I don't expect a medal, or pity, or even understanding. I don't make excuses for myself because I was abused, nor do I allow myself to be a victim. I made a choice- I decided that I was going to make a difference. I was abused, but that did not make me who I am today. It is a part of me, and it always will be, but it is no longer how I frame myself.

I parent my children with love and attachment. I make sure they feel safe and secure so that when they are older, if anyone approaches them or tries to abuse them then they know that it is wrong, know they should scream, know that it is wrong, know they can come to me. I am present in my children's lives. I do not let strangers look after my children, I do not leave my children with anyone I do not know, I am hyper-vigilant. I cannot imagine leaving my children to be raised by others at all- let alone from when they are small. My children know they are loved. My children will not be raised by other people because they have a mother, and no money is worth missing my children's childhoods. I will not make the same mistakes my parents made, trading money for our childhoods.

Today, everywhere I go I meet other women and men who have been abused. Often, survivors tend to gravitate towards each other. It saddens me to think of the vast number of people I know who have been abused as children. Yet, the majority of survivors I know are strong people who have overcome adversity. They are amazing people who have hurt in their hearts but love in their eyes. They try to help others because they were never helped. I hope I do the same.

■ PROBLEM TO SOLVE
In the essay on surviving childhood abuse, what does the writer say survivors have in their hearts and in their eyes? The items are not needed for this.

■ LISTED RECORDS
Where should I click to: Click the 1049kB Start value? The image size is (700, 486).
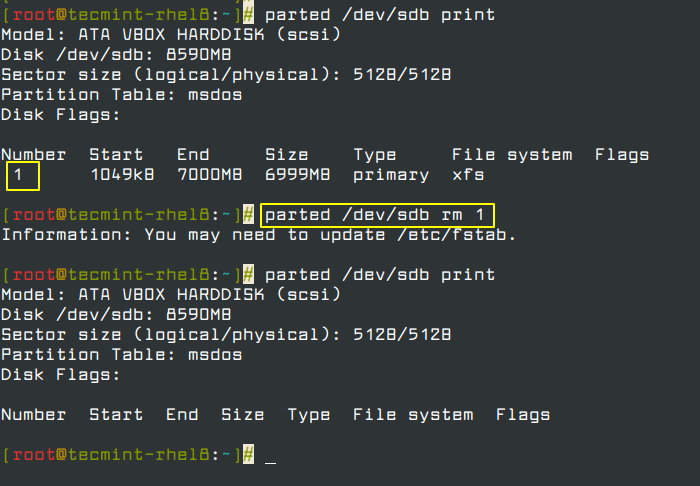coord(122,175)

* * *

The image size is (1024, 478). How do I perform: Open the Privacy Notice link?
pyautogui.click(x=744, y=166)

■ THE ANSWER
Hurt in their hearts and love in their eyes.